Assuming a new Conservative government can resist the temptation to scrap the legislation, and with the ability to blame it all on Labour if it goes wrong, why should they, the obvious course of action for most employers on the arrival of personal accounts is likely to be just to follow the default option. The challenge to our industry will be to make GPPs and other schemes more attractive and to have employees recognise our products are better for them. Taking an “it’s too complicated for you to understand” approach is hardly likely to achieve this objective.
It is a fair bet that, given the public sector’s track record on technology projects, online services for personal accounts are unlikely to be an early deliverable. Yes there are people who do technology even worse than our industry. Consequently, the opportunity exists for our industry to use technology to clearly articulate the benefits of group pensions over personal accounts. This should focus on articulating in simple terms that consumers can understand why their group arrangement is better than anything the government will have to offer.
Whilst technical issues may be fascinating to those who work in the industry, to consumers they can all too easily be off-putting.

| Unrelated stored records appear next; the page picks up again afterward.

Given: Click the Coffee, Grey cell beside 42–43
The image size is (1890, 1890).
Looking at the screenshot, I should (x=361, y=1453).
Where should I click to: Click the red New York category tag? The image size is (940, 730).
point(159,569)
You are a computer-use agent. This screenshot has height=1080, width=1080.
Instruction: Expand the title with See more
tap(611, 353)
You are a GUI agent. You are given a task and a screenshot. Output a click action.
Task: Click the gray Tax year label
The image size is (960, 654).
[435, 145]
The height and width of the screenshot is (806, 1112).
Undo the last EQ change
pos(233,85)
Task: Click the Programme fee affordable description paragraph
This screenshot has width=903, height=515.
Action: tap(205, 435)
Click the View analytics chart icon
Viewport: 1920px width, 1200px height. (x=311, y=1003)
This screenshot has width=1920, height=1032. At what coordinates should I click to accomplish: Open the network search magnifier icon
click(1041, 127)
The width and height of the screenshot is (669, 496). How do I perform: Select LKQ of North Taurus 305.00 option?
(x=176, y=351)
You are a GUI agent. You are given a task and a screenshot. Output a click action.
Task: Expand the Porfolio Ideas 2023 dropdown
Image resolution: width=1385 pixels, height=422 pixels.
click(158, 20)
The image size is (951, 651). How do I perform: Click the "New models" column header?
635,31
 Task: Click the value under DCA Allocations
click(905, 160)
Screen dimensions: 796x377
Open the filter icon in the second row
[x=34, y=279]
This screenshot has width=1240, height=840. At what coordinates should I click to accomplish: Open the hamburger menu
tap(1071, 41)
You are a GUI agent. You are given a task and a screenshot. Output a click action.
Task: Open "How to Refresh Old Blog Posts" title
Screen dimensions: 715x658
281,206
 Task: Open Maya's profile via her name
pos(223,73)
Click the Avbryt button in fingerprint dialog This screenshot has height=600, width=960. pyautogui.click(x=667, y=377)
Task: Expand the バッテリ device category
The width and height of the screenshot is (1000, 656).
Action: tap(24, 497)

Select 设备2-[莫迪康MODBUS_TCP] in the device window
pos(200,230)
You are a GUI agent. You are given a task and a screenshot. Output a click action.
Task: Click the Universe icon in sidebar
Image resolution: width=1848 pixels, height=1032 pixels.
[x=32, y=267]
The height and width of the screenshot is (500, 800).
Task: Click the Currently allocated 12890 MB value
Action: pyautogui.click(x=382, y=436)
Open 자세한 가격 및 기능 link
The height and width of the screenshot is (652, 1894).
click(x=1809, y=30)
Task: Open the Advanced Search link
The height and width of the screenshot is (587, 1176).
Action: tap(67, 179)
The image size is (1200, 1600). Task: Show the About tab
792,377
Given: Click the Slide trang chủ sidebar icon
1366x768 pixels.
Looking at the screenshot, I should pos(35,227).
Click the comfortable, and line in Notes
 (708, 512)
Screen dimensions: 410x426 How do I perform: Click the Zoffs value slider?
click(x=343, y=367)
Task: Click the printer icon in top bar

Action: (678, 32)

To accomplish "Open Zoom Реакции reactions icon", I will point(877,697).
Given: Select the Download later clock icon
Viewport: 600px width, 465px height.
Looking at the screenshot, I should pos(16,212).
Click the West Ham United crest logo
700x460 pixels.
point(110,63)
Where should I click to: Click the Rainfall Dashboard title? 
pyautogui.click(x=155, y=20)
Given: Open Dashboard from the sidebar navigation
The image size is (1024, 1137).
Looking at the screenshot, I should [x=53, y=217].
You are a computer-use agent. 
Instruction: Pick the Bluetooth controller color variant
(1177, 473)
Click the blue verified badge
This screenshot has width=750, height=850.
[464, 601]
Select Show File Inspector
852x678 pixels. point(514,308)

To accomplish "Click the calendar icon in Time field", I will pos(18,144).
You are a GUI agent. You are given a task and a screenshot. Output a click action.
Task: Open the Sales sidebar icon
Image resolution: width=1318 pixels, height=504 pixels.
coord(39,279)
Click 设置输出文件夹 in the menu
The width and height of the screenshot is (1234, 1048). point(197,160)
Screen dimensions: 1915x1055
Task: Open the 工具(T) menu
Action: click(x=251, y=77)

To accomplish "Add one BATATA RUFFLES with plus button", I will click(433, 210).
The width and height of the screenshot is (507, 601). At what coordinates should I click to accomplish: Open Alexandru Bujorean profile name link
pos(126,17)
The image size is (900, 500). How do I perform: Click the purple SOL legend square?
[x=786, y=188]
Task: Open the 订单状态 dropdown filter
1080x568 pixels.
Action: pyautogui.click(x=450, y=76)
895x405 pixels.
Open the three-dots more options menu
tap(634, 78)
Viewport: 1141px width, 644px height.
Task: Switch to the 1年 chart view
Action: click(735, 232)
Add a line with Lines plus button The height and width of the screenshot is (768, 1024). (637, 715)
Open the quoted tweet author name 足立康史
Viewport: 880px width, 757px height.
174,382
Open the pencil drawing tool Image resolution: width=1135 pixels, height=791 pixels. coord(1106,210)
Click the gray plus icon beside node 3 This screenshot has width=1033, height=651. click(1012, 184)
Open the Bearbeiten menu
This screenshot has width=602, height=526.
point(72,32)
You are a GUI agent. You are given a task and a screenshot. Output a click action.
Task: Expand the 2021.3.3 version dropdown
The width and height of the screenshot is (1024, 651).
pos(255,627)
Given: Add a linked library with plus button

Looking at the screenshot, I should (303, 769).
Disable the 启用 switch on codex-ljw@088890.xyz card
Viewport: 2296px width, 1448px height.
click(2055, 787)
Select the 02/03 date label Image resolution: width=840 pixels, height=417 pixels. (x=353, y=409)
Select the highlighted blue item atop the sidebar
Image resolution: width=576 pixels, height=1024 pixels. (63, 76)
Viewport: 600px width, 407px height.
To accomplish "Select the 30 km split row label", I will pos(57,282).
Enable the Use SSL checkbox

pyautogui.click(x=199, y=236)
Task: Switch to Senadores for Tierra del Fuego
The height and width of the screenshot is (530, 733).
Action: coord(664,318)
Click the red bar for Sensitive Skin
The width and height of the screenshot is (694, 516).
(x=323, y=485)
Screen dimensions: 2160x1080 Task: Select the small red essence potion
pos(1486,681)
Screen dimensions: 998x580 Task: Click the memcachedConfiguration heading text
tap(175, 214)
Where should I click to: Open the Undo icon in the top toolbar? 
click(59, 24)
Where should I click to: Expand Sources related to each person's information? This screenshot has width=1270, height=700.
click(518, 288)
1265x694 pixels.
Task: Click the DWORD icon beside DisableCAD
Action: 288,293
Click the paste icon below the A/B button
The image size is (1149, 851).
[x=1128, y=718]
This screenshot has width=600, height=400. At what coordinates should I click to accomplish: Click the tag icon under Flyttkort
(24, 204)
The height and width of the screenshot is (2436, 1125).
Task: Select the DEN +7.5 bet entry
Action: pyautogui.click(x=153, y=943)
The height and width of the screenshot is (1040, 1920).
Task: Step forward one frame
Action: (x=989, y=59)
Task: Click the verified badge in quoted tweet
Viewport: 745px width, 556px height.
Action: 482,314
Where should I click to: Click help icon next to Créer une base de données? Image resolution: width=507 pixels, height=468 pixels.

Some insurers are beginning to get this message, the new Aviva services I looked at last month being a perfect example, but for the most part we are still confusing people with technical jargon that they don’t understand and feel patronised by. Learning to communicate in ways our customers can easily understand is becoming essential.
Major changes in consumer buying habits have taken place over the last few years as a direct result of the internet. The role of the retailer is increasingly being marginalised. Yes, people will look at things they want to buy in shops, but how many of them will then go and Google the same thing to see if they can get better value elsewhere?
If the once dominant retailer is now being circumvented by internet alternatives, the role of the adviser as the gatekeeper to information must be well and truly dead. Instead the group adviser of the future needs to help maximise member engagement by promoting the fullest range of material to make sure scheme members fully appreciate the value of the benefits they are receiving. If we wait until personal accounts are in place, almost certainly the battle will be lost. By helping consumers appreciate the value they get from group pensions we can best position them to recognise where such arrangements are superior to personal accounts.
History also teaches us that just because you have got a better product it does not mean that more people will buy it. Everyone knows that Mac was a vastly better operating system for at least a decade before Microsoft finally got its act together, but why do Windows-based PCs dominate? If as an industry we can start to talk in ways consumers understand and deliver better products there is every opportunity to make personal accounts as much of a failure as stakeholder. It is a good bet that personal accounts will be a bit like Windows Mobile, full of services if you can find your way through a long series of menus but ultimately so complex that most people will use them just to make calls, or in the case of pensions use the default investment option. If the pensions industry is to see off the challenge of personal accounts we need to come up with the pension’s equivalent of an iPhone.
Lots of people love their iPhones, but I don’t know many who love their defined benefit company pension scheme.